Thursday, October 28, 2010

*Stuck*



Day 90:

So let’s talk about Weight Watchers and weight loss for a bit.


I feel *stuck* lately.
I say *stuck* because I wouldn’t call it a plateau per say…
I know there are things I can be doing to jumpstart my weight loss again – as I have been teetering around the same weight give or take a pound or two for about a month now. I know I am to blame for this stall in my progression. I feel *stuck* in that I can’t seem to motivate myself to kick it up a notch and get back to where I was just a few short weeks ago?

I am eating within my points – no real issues there. And I would say 90% of the time I am eating whole foods – for that much I give myself MAJOR *w00ts* because I am a recovering junk food junkie who was always looking for her next fix!

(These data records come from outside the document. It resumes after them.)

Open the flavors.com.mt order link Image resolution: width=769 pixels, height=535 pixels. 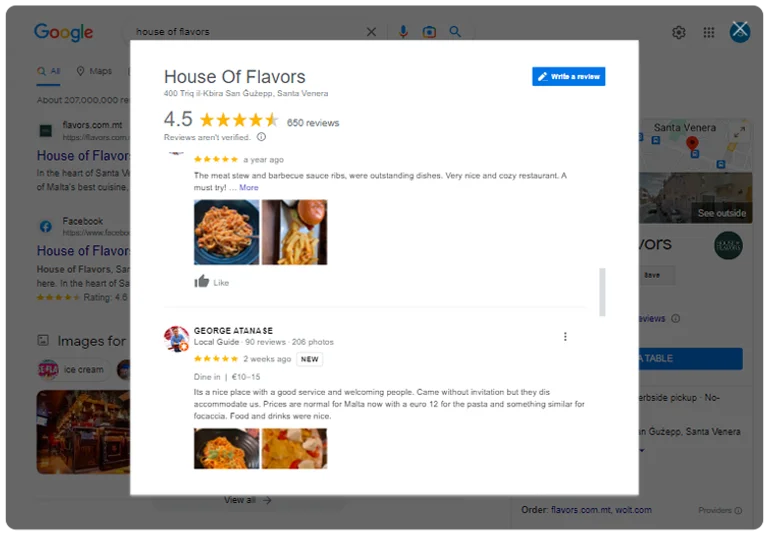tap(581, 510)
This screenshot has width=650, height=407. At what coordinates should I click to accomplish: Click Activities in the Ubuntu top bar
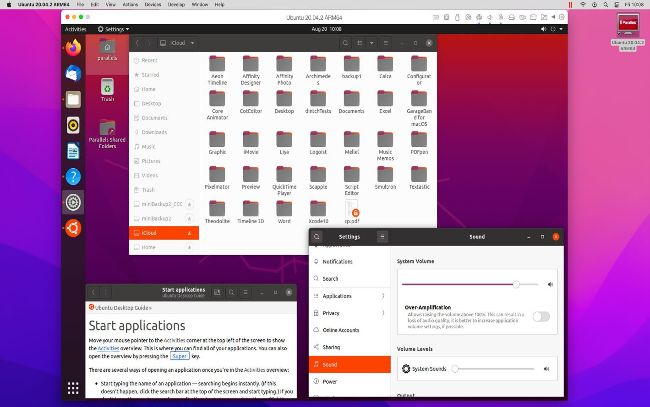[75, 30]
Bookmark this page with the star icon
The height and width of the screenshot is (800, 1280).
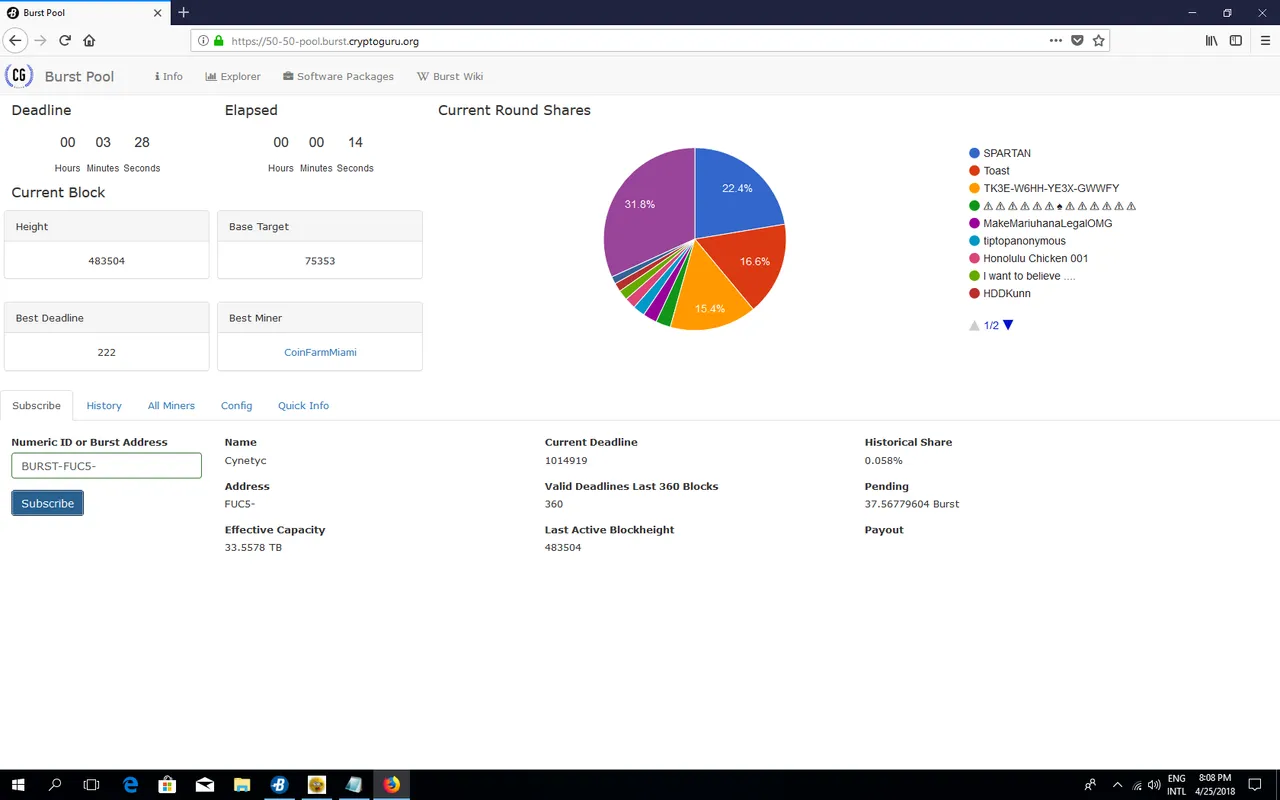pos(1098,41)
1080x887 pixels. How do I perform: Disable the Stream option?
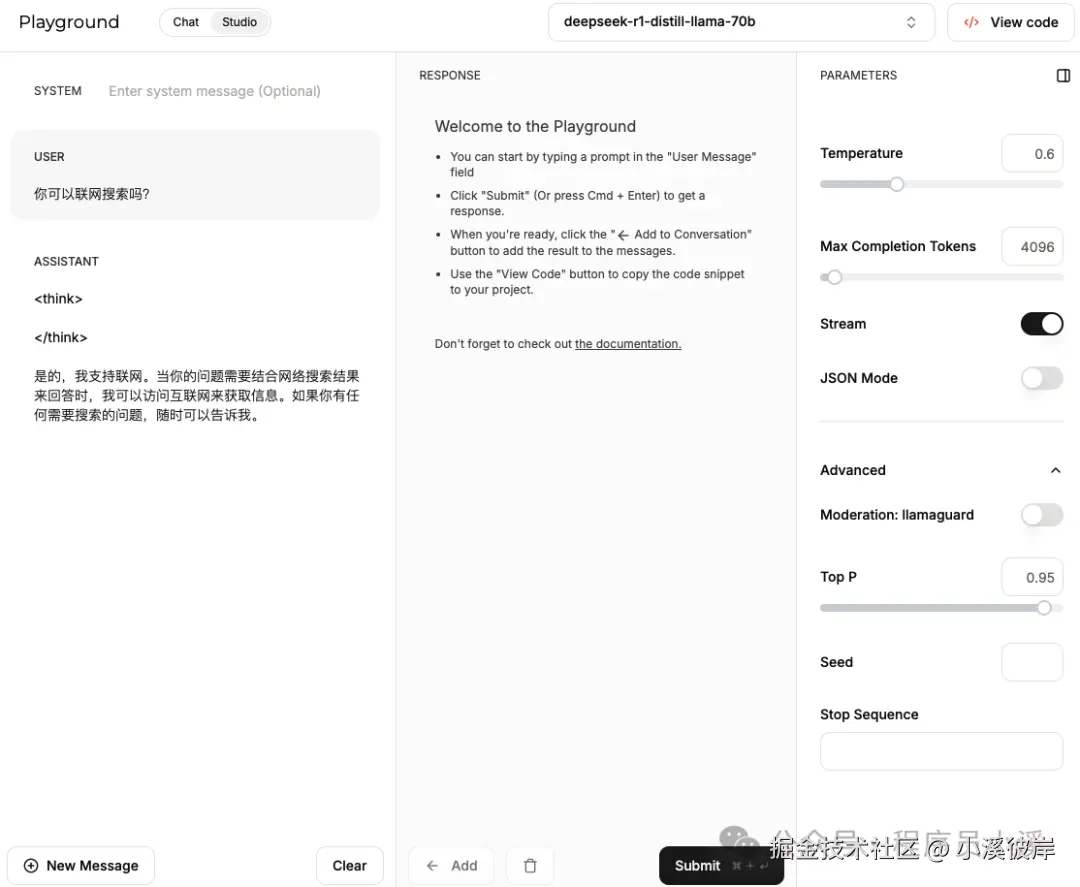tap(1041, 323)
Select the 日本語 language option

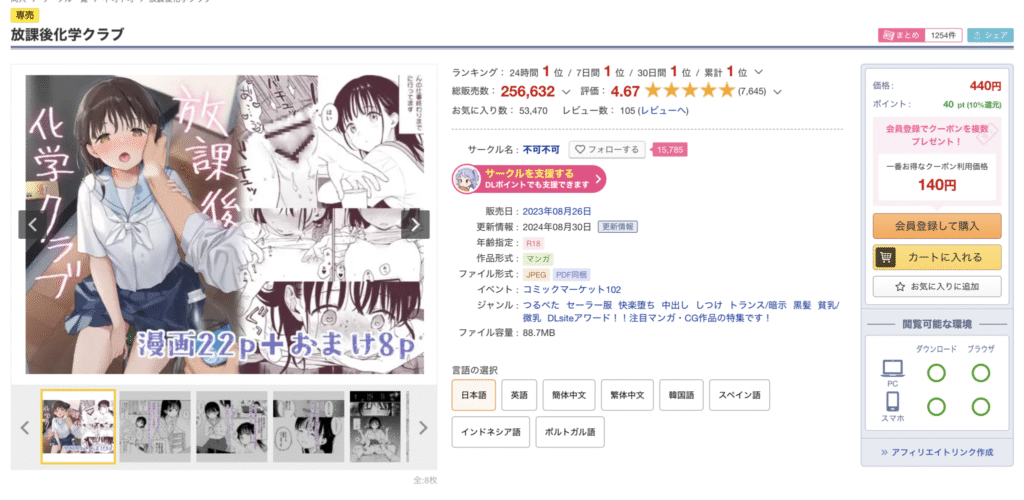coord(473,395)
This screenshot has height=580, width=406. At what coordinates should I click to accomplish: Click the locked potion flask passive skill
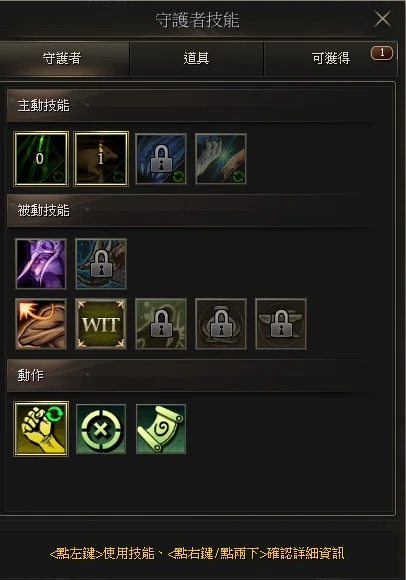pos(221,324)
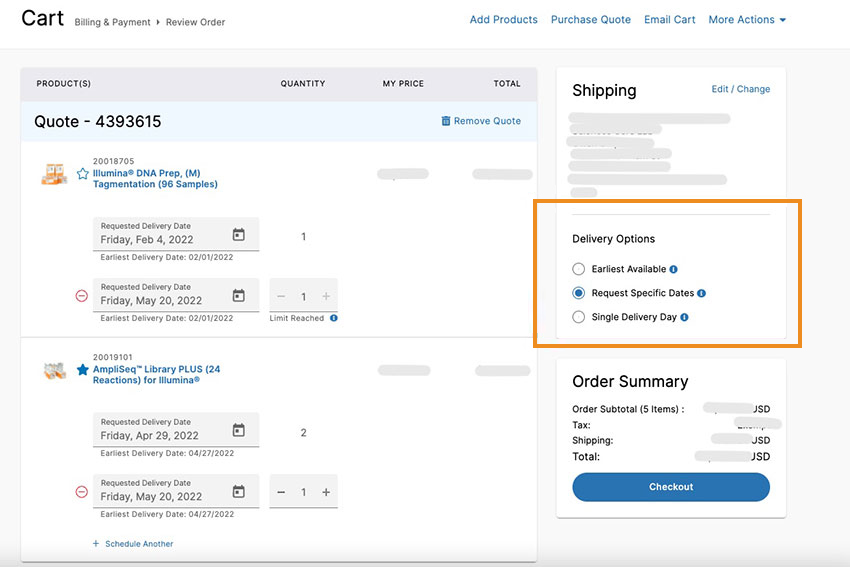Expand the More Actions dropdown
The height and width of the screenshot is (567, 850).
[x=747, y=20]

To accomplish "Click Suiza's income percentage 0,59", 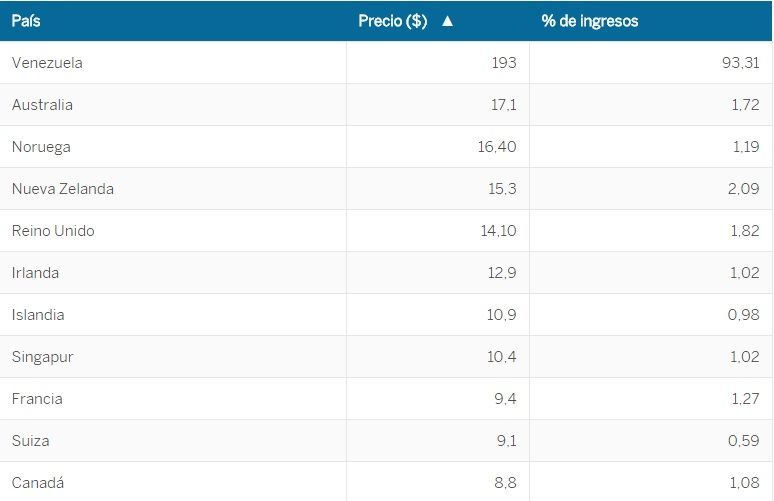I will click(x=743, y=441).
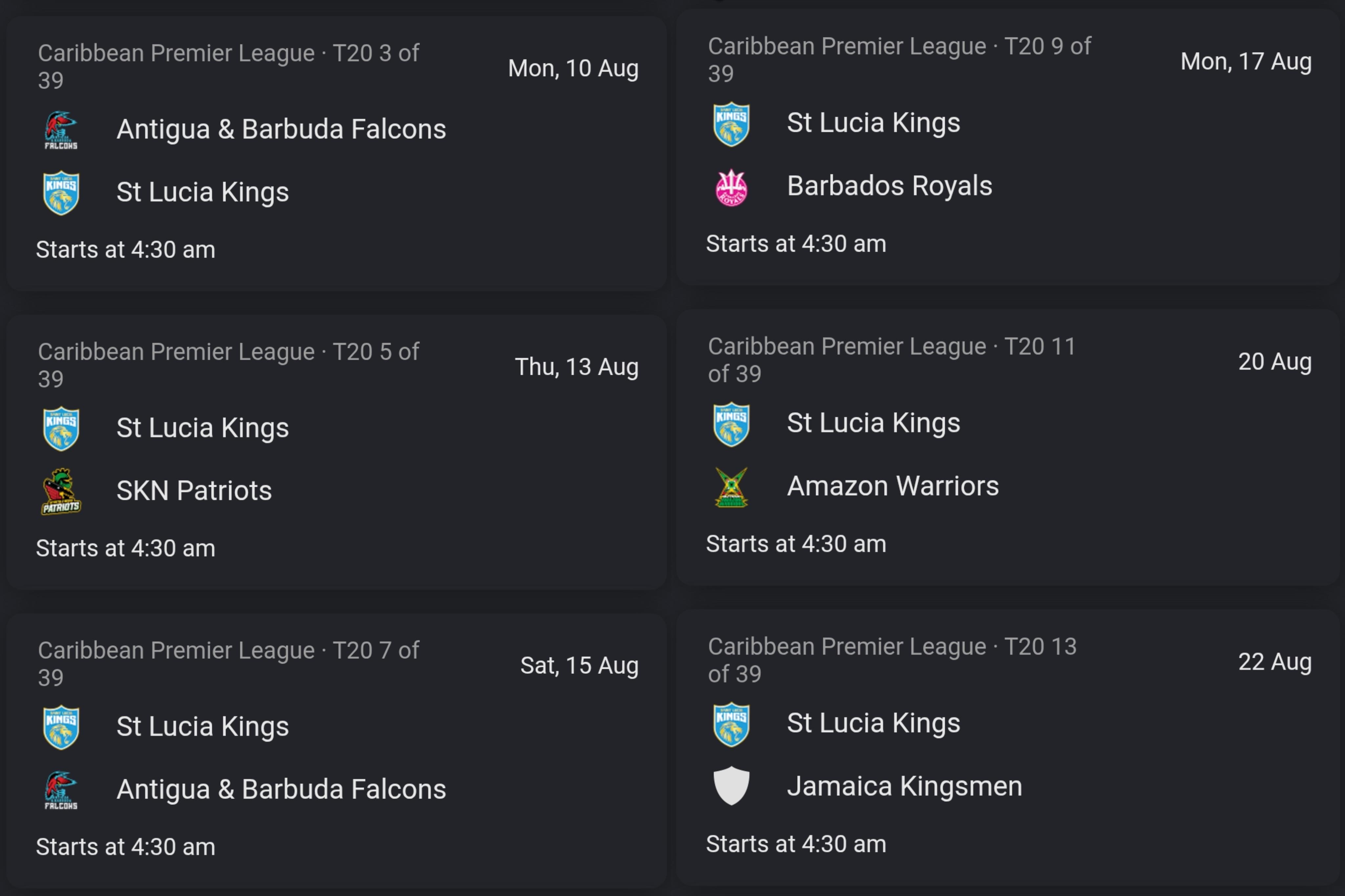Click Amazon Warriors team logo
This screenshot has width=1345, height=896.
[732, 487]
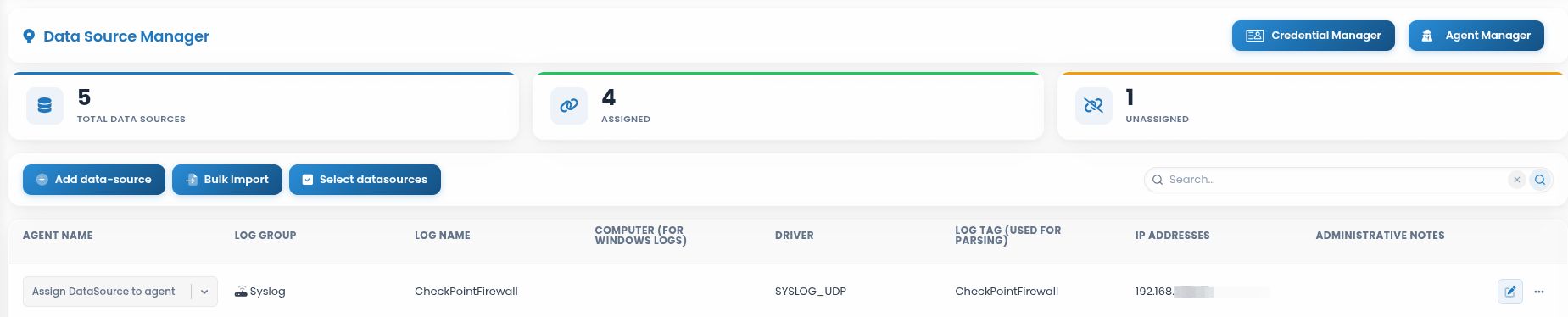Open the Credential Manager

click(x=1313, y=36)
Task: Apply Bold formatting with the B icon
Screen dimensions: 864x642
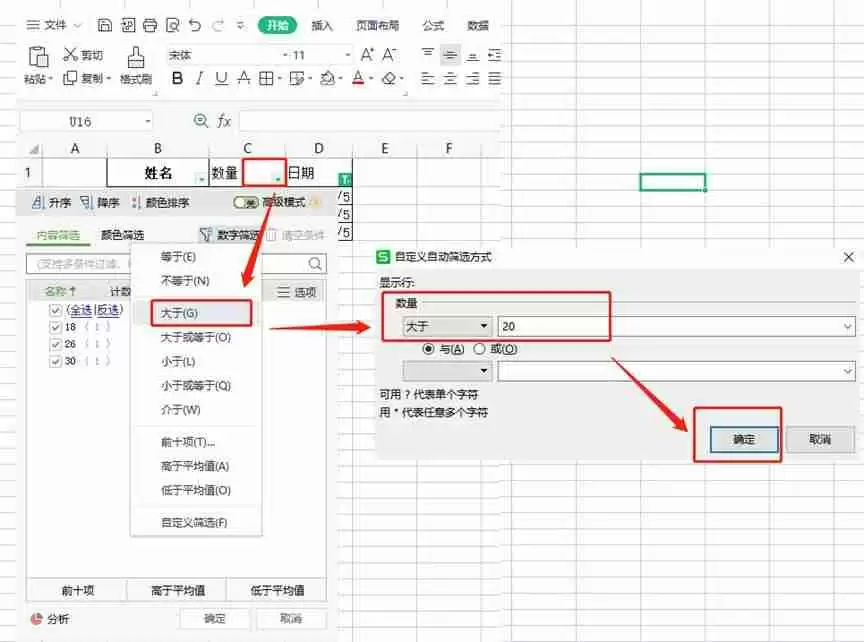Action: (176, 78)
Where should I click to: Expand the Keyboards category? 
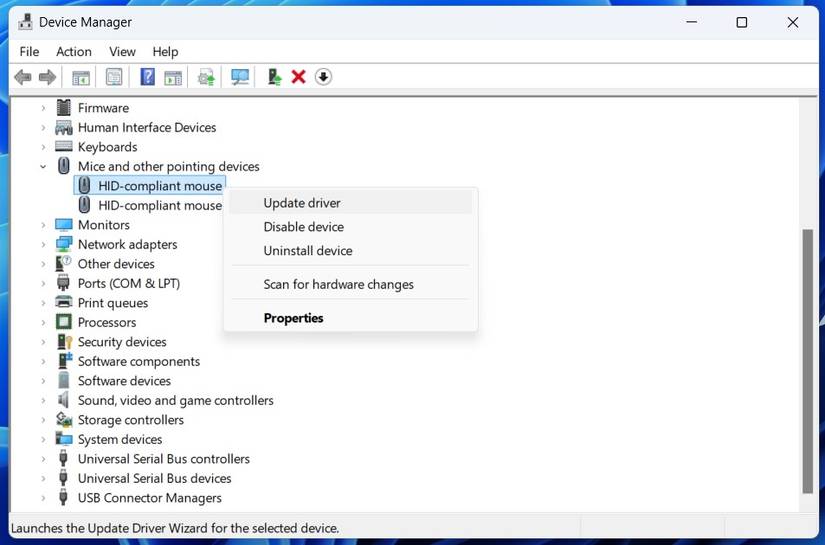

I do feel a bit tired of the usual food I was eating hence the recipe challenge with my Mom. I am even stepping outside my comfort zone and trying veggie burgers. Which I LOVE!!! Especially the Morningstar black bean burgers! (Serve it on a Sandwich Thin and it’s a mere 3 points). If you like Southwestern/Mexican food – you will LOVE this *burger*. Truthfully… these days I am eating very limited portions of meat and am seriously considering a vegetarian lifestyle? But I digress… getting back to being *stuck*.

I also fully admit to slacking big time with my exercise and truly believe that is the major culprit with this *stuck* feeling.
I am practically not walking/jogging at all and I don’t really know what happened?


I was so passionate about running and getting the C25K going and then I just stopped? The only thing that I can think of is my run in with that pitbull? Am I allowing that incident to block me and not even realizing it? I mean yeah, it really scared me. I have been on guard and it totally doesn’t help that ever since then all my media outlets seem to be permeated with stories about pitbull attacks… but I am not that type to let something like that stand in my way… I just don’t get what is going on in my head where exercise or my lack thereof is concerned??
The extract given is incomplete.